Results and discussion

Test resultsopen allclose all

Additional information on results:

TEST-SPECIFIC CONFOUNDING FACTORS
- Precipitation: No precipitation was observed in any experiment at any concentration

HISTORICAL CONTROL DATA: Results of positive and negative controls fell within historical control data range. Data are summarised in "Any other information on results incl. tables".

Any other information on results incl. tables

Due to the amount and complexity of the results tables, all additional data are attached in a pdf document (Tabulated results.pdf). Only the historical laboratory control data are summarised below.

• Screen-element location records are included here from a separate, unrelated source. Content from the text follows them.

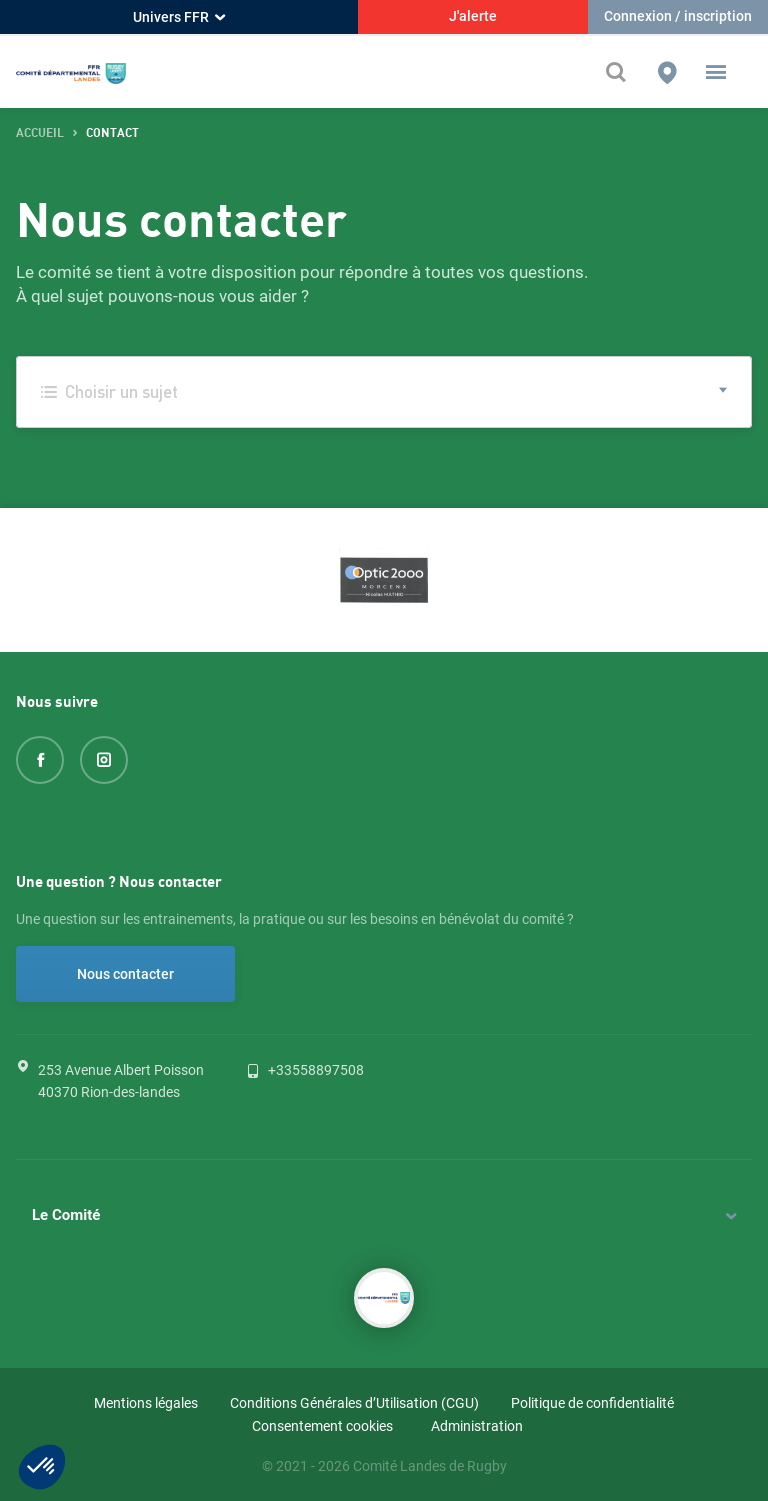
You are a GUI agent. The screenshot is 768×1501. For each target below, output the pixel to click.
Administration (477, 1426)
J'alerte (473, 16)
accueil (40, 133)
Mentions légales (146, 1403)
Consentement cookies (322, 1426)
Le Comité (66, 1215)
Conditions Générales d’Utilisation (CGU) (354, 1403)
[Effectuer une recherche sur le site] (621, 72)
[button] (716, 72)
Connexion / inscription (678, 16)
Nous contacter (125, 974)
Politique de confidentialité (592, 1403)
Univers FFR (179, 17)
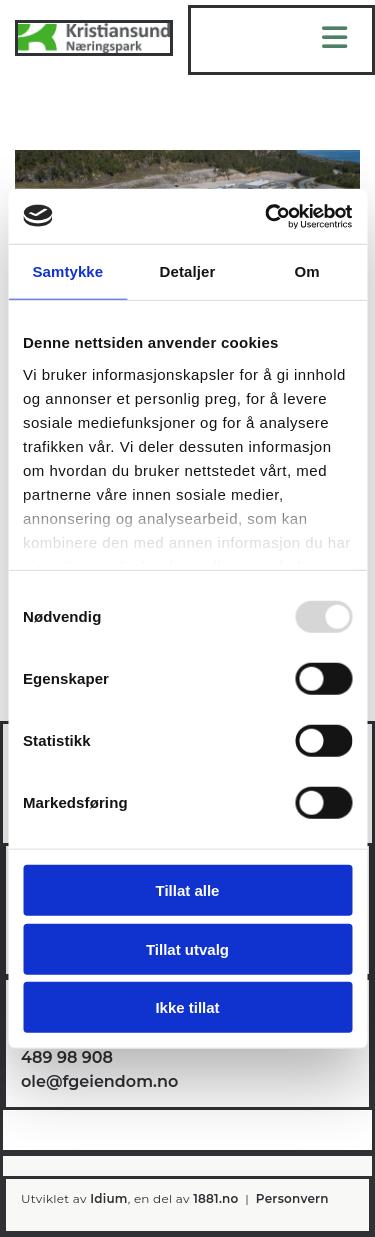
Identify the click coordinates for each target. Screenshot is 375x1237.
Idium (109, 1198)
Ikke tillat (187, 1007)
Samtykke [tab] (67, 271)
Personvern (292, 1198)
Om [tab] (307, 271)
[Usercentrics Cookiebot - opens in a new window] (267, 216)
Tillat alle (188, 890)
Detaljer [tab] (188, 271)
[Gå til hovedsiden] (94, 50)
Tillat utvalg (187, 948)
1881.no (215, 1198)
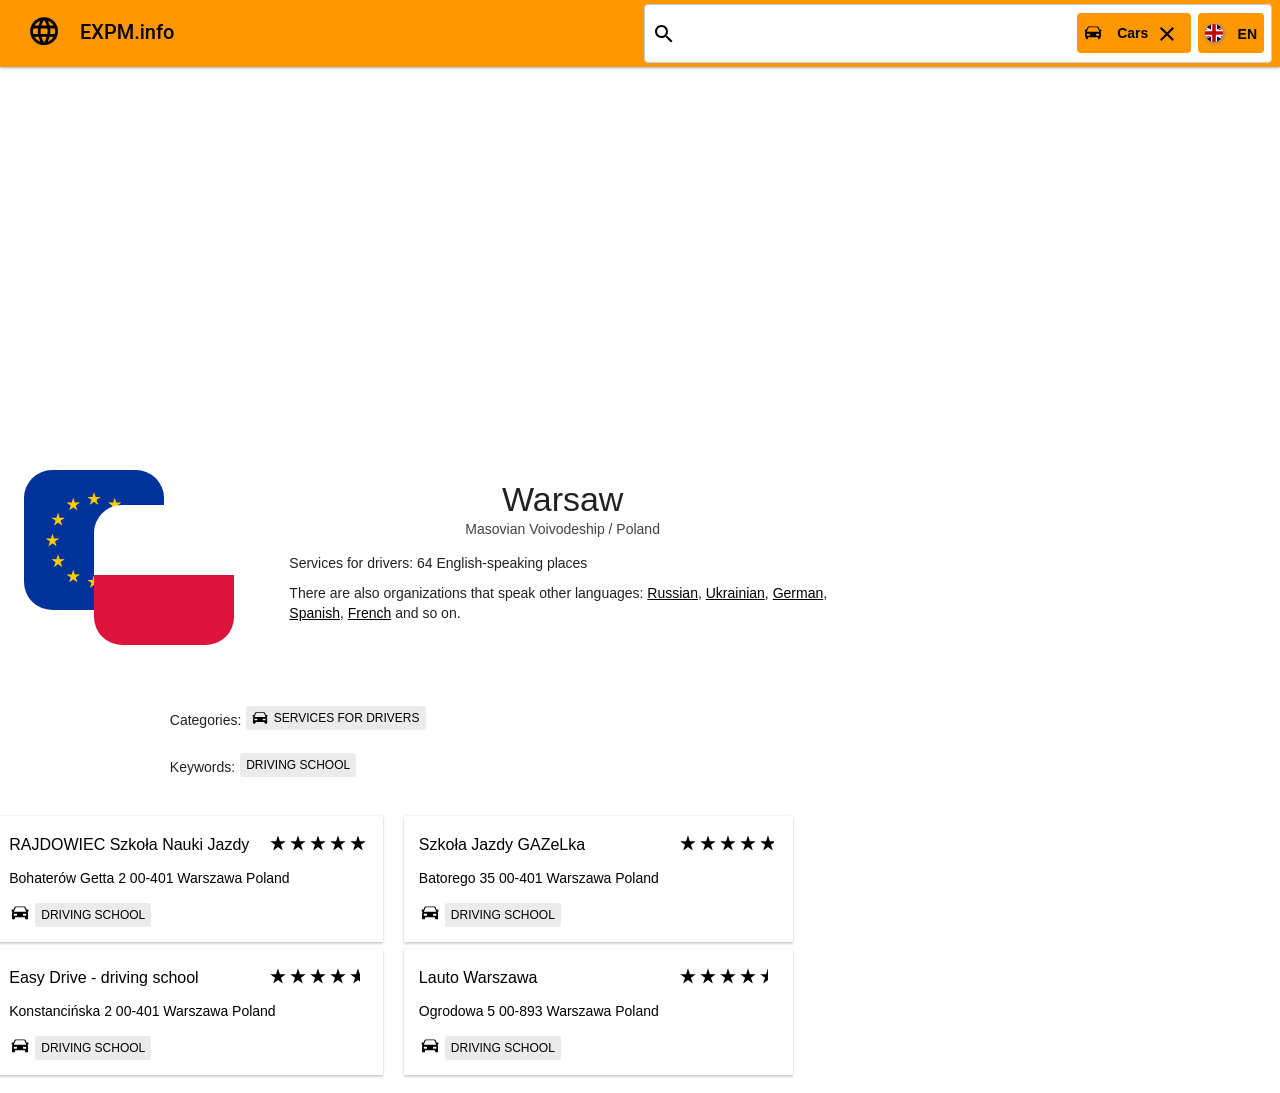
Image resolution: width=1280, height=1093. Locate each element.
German (798, 593)
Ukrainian (735, 593)
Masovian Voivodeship (534, 529)
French (370, 613)
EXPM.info (127, 32)
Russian (672, 593)
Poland (638, 529)
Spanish (314, 613)
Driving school (298, 765)
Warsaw (563, 499)
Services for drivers (335, 718)
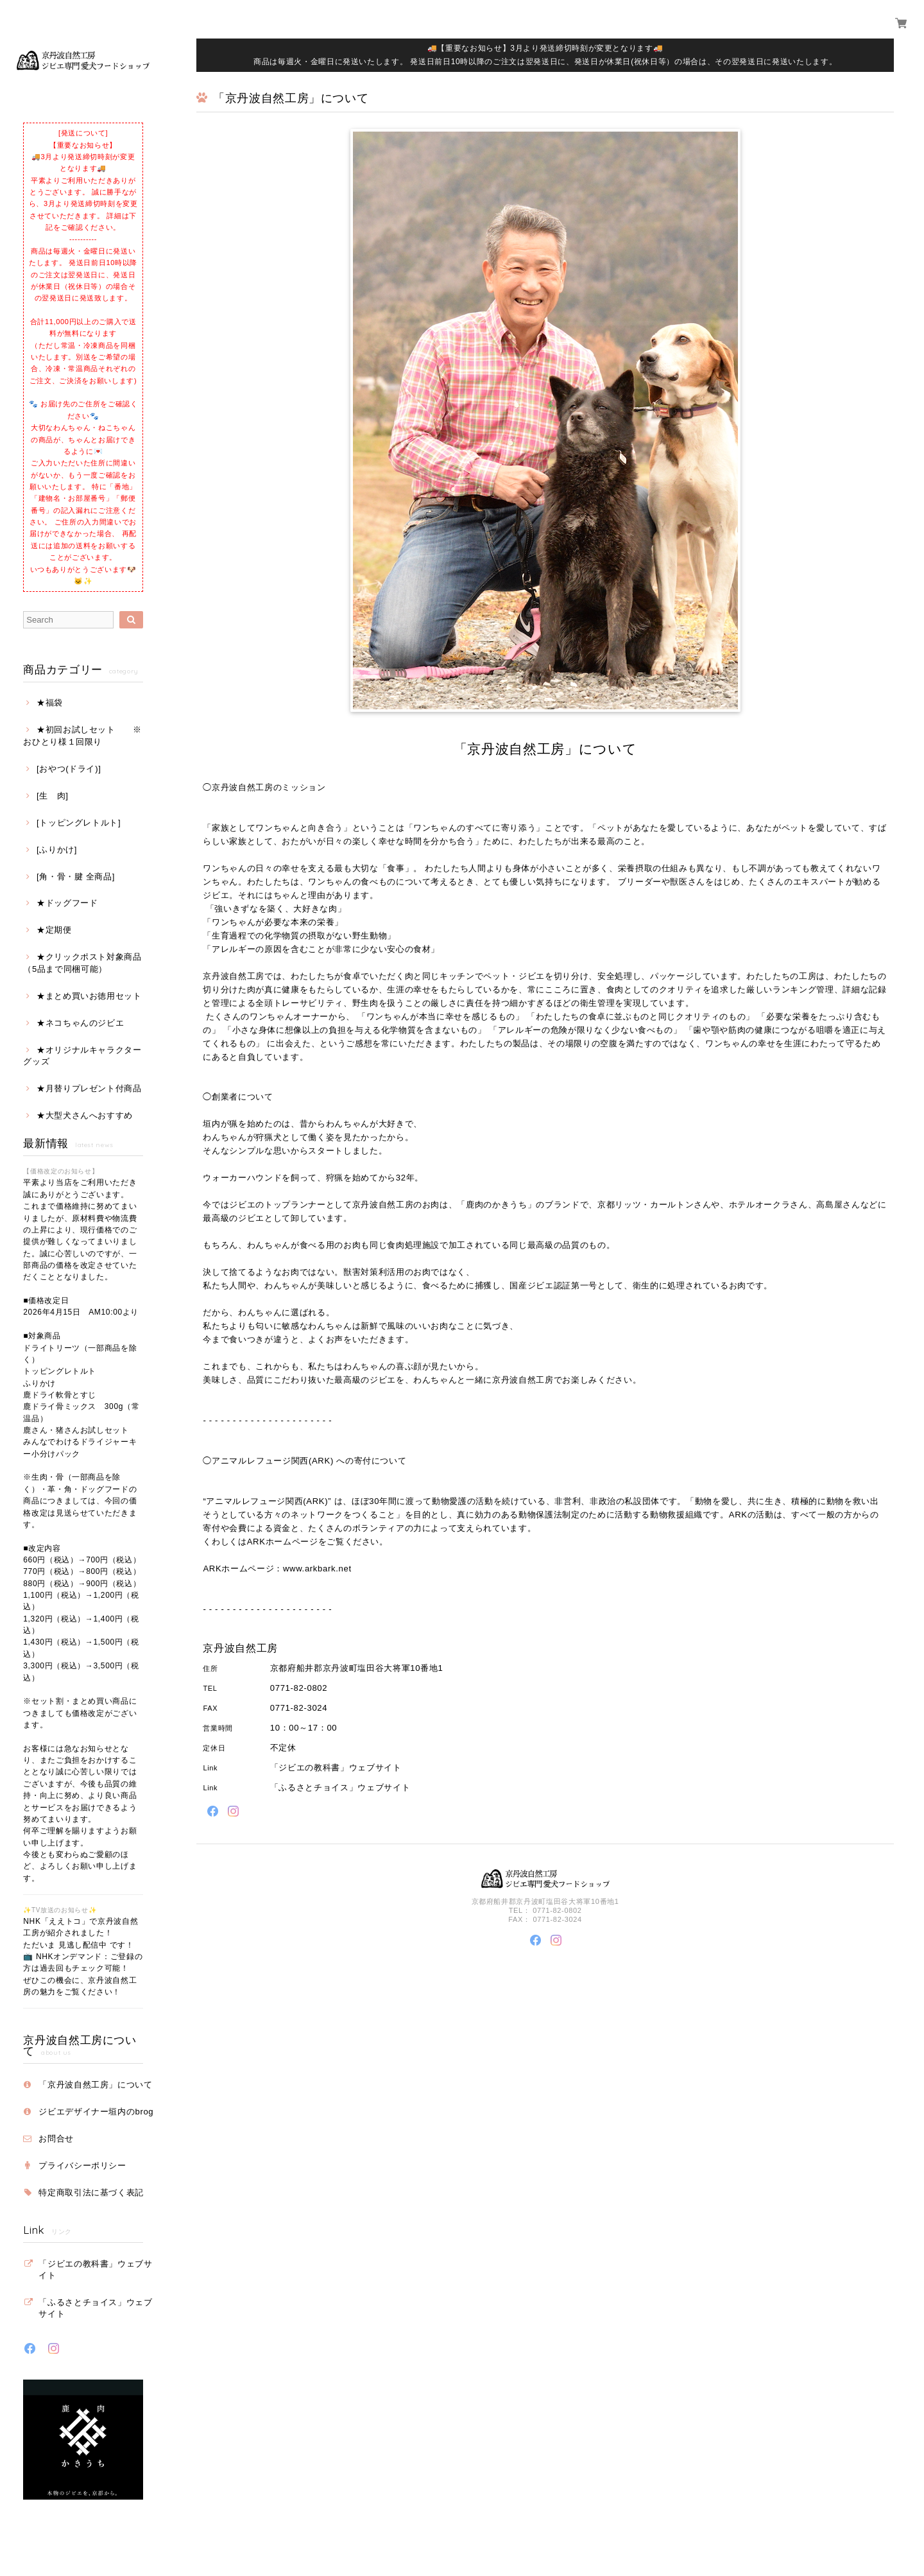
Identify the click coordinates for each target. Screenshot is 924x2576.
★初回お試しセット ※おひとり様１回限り (82, 735)
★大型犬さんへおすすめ (85, 1115)
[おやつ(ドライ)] (69, 769)
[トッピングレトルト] (79, 822)
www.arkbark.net (317, 1568)
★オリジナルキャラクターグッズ (82, 1055)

Table 1: Historical Laboratory Control Data of the Negative Control (in 2014 - 2016) without S9 (-S9)

 

	TA 98	TA 100	TA 1535	TA 1537	TA 102
Mean	24.2	90.7	13.8	8.2	270.4
SD	6.7	15.6	6.7	2.9	55.0
Min	11	49	4	3	141
Max	58	155	41	35	472
RSD [%]	27.7	17.2	48.6	35.3	20.3
n	972	1191	929	931	682

Table 2: Historical Laboratory Control Data of the Positive Control (in 2014

- 2016) without S9 (-S9)

 

	TA 98	TA 100	TA 1535	TA 1537	TA 102
Substance Conc./plate	4-NOPD 10 µg	NaN3 10 µg	NaN3 10 µg	4-NOPD 40 µg	MMS 1 µL
Mean	430.7	612.1	792.0	94.5	1729.2
SD	155.5	220.0	299.5	22.7	518.8
Min	141	132	38	35	272
Max	1830	1423	1854	273	3321
RSD [%]	36.1	35.9	37.8	24.0	30.0
n	971	1188	931	929	682

 

Table 3: Historical Laboratory Control Data of the Negative Control (in 2014 - 2016) with S9 (+S9)

 

	TA 98	TA 100	TA 1535	TA 1537	TA 102
Mean	29.0	96.4	10.5	8.3	339.7
SD	6.8	14.1	4.5	3.1	71.3
Min	15	62	3	3	157
Max	59	160	38	36	586
RSD [%]	23.4	14.6	42.7	37.4	21.0
n	967	1189	925	926	676

 

Table 4: Historical Laboratory Control Data of the Positive Control (in 2014

- 2016) with S9 (+S9)

 

	TA 98	TA 100	TA 1535	TA 1537	TA 102
Substance Conc./plate	2-AA 2.5 µg	2-AA 2.5 µg	2-AA 2.5 µg	2-AA 2.5 µg	2-AA 10 µg
Mean	1880.5	1727.7	133.9	234.1	801.2
SD	708.5	522.0	134.9	101.4	223.7
Min	70	169	22	26	137
Max	3606	3132	1954	682	3588
RSD [%]	37.7	30.2	100.8	43.3	27.9
n	966	1184	927	925	678

 

S9: metabolic activation

Mean: mean of revertants/plate

Min.: minimum of revertants/plate

Max.: maximum of revertants/plate

SD: Standard Deviation

RSD: Relative Standard Deviation

n: Number of control values

Applicant's summary and conclusion

Conclusions:

Under the conditions of the Ames Assay the substance was not mutagenic in any of the five bacterial strains (TA1535, TA1537, TA98, TA100 and TA102) with and without metabolic activation tested.